(Data entries)

============

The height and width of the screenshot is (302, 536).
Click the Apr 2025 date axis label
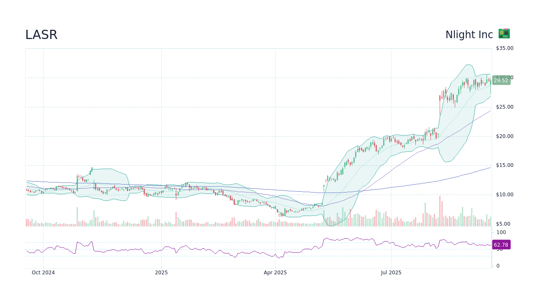coord(275,272)
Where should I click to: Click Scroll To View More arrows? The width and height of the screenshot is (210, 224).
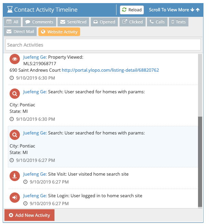174,10
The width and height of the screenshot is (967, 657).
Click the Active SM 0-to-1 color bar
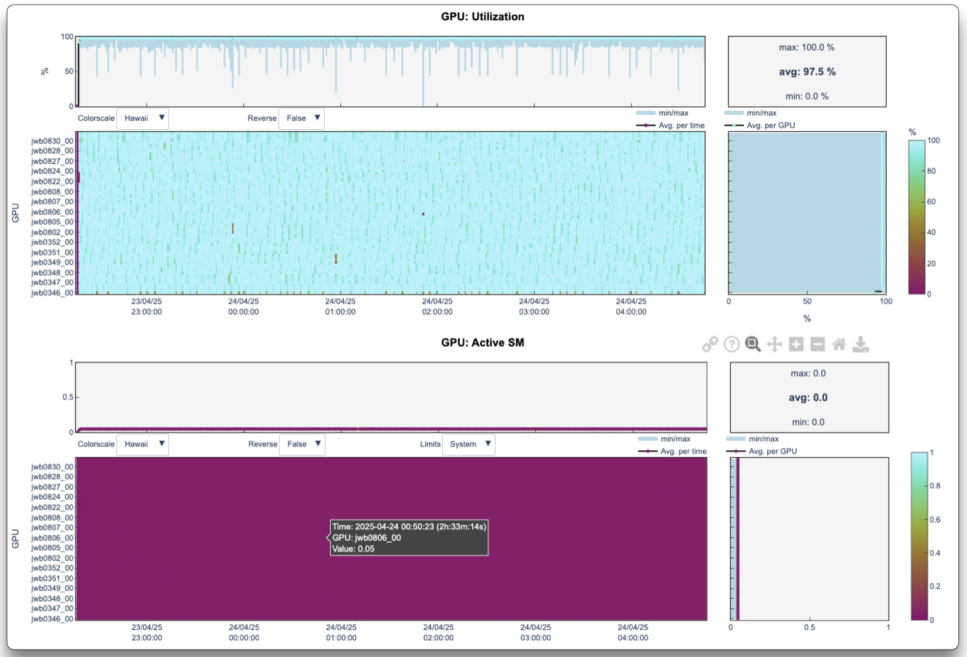click(919, 536)
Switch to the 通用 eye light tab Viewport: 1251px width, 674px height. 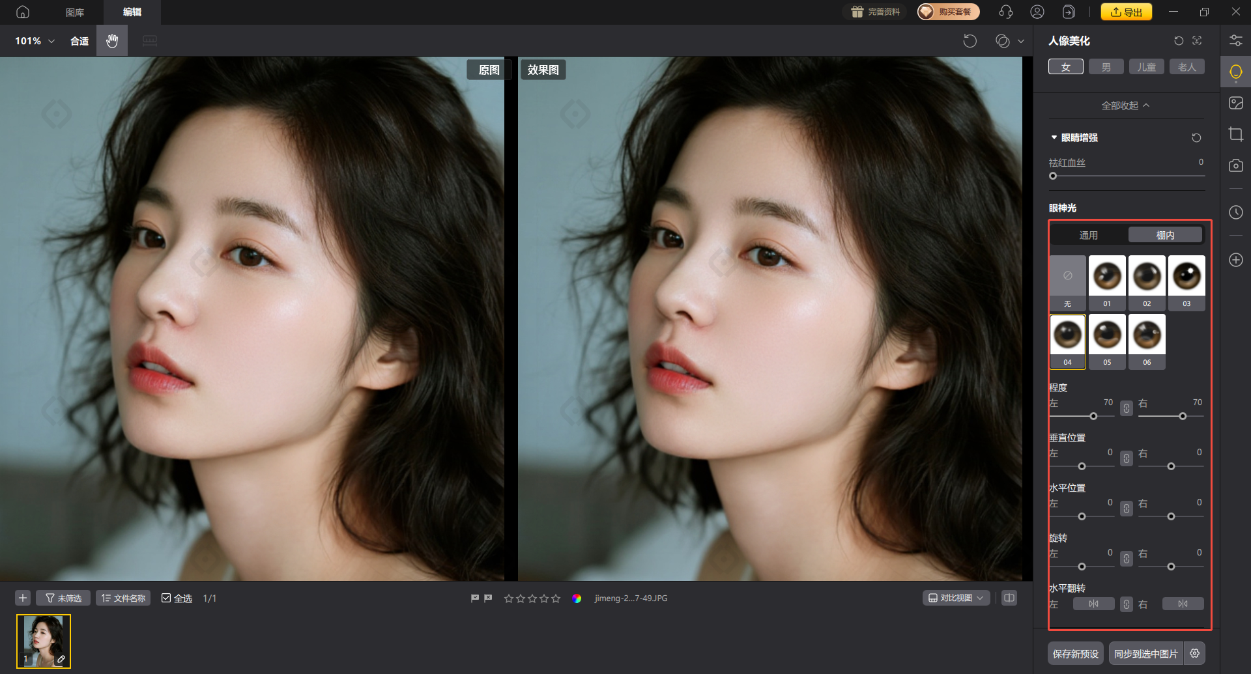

============

> _Work request_:
Would you write out an exact copy of the entries above, with no images?

> _Task result_:
The height and width of the screenshot is (302, 536).
Click the Apr 2025 date axis label
coord(275,272)
Where should I click to: Click Scroll To View More arrows? The width and height of the screenshot is (210, 224).
174,10
The width and height of the screenshot is (967, 657).
Click the Active SM 0-to-1 color bar
click(919, 536)
Switch to the 通用 eye light tab Viewport: 1251px width, 674px height. 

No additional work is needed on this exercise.